7 Core Scribble Datatypes

The doc binding that a Scribble module exports is a description of a document. Various tools, such as the scribble command-line program, can take this description of a document and render it to a specific format, such as LaTeX or HTML. In particular, Scribble defers detailed typesetting work to LaTeX or to HTML browsers, and Scribble’s plug-in architecture accommodates new rendering back-ends.

Scribble’s documentation abstraction reflects a least-common denominator among such document formats. For example, Scribble has a baked-in notion of itemization, since LaTeX, HTML, and other document formats provide specific support to typeset itemizations. For many other layout tasks, such as formatting Scheme code, Scribble documents fall back to a generic “table” abstraction. Similarly, Scribble itself resolves most forms of cross-references and document dependencies, since different formats provide different levels of automatic support; tables of contents and indexes are mostly built within Scribble, instead of the back-end.

A Scribble document is a program that generates an instance of a part structure type. A part can represent a section or a book, and it can have sub-parts that represent sub-sections or chapters. This paper, for example, is generated by a Scribble document whose resulting part represents the whole paper, and it contains sub-parts for individual sections. The part produced by a Scheme document for a reference manual is rendered as a book, where the immediate sub-parts are chapters.

Figure 2: Scribble’s core document representation

Figure 2 summarizes the structure of a document under part in a UML-like diagram. When a field contains a list, the diagram shows a double arrow, and when a field contains a lists of lists, the diagram shows a triple arrow. The dashed arrows call attention to delayed fields, which are explained below.

Each part has a flow that is typeset before its sub-parts (if any), and that represents the main content of a section. A flow is a list of blocks, where each block is one of the following:
  • a paragraph, which contains content that is typeset inline with automatic line breaks;

  • a table, which contains a list of rows, where each row is a list of blocks, one per cell in the table;

  • an itemization, which contains a list of flows, one per item;

  • a nested-flow, which contains a single flow that is typically typeset with more indentation than its surrounding flow; or

  • a compound-paragraph, which contains a flow that is typeset as a single paragraph;

  • a delayed-block, which eventually expands to another block, using information gathered elsewhere in the document. Accordingly, the block field of a delayed-block is not just a block, but a function that computes a block when given that other information. For example, a delayed-block is used to implement a table of contents.

A Scribble document can construct other kinds of blocks that are implemented in terms of the above built-in kinds. For example, a defproc block that describes a procedure is implemented in terms of a table.
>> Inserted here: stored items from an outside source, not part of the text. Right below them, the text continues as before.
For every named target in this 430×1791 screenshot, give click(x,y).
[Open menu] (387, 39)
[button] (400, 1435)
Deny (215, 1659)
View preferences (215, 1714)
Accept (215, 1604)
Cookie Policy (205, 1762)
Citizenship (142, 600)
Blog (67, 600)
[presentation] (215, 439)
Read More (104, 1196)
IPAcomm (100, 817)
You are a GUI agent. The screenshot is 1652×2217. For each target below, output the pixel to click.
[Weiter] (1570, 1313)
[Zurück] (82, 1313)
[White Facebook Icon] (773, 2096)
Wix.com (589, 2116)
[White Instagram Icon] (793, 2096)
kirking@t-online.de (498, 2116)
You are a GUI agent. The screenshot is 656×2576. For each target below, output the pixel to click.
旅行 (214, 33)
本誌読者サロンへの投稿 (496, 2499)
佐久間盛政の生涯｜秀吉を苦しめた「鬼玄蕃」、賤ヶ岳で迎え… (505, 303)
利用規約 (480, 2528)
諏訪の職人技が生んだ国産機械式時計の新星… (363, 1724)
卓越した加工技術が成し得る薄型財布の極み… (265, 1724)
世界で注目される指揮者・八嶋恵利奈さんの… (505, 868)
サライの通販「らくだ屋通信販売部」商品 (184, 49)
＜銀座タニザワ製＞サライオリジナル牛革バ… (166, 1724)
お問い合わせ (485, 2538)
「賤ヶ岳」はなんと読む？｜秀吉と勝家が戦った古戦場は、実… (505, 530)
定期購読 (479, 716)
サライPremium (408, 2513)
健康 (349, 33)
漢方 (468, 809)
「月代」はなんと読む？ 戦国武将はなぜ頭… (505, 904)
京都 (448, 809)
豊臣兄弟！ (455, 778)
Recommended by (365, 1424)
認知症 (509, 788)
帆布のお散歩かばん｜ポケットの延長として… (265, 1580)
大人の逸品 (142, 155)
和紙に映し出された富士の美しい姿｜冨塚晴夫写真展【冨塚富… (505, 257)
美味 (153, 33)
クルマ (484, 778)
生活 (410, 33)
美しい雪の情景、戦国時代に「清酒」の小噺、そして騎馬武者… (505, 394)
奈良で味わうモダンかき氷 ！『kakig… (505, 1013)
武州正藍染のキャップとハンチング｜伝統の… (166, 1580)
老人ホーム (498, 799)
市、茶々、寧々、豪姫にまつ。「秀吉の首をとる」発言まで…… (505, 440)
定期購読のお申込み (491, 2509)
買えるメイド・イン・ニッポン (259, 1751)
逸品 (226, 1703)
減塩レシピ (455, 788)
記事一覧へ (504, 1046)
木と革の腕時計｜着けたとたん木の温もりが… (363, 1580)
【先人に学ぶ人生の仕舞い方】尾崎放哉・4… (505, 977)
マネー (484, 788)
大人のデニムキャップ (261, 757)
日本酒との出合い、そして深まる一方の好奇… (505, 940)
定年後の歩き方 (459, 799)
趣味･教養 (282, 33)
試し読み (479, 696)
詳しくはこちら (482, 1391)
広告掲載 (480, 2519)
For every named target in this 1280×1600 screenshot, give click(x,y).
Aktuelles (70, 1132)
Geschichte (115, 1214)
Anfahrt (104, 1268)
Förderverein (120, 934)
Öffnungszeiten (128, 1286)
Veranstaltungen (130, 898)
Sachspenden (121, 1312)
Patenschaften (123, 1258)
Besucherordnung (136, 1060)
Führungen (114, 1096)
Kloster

Content within a paragraph can be any of the following:
  • a plain string;

  • an instance of the element structure type, which wraps a list of elements with a typesetting style, such as 'bold, whose detailed interpretation depends on the back-end format;

  • a target-element, which associates a cross-reference tag with a list of elements, and where the typeset elements are the target for cross-references using the tag;

  • a link-element, which associates a cross-reference tag to a list of elements, where the tag designates a cross-reference from the elements to elsewhere in the document (which is rendered in HTML as a hyperlink from the elements);

  • a delayed-element eventually expands to a list of elements. Like a delayed-block, it typically generates the elements using information gathered from elsewhere in the document. A delayed-element often generates a link-element after a suitable target for cross-referencing is located.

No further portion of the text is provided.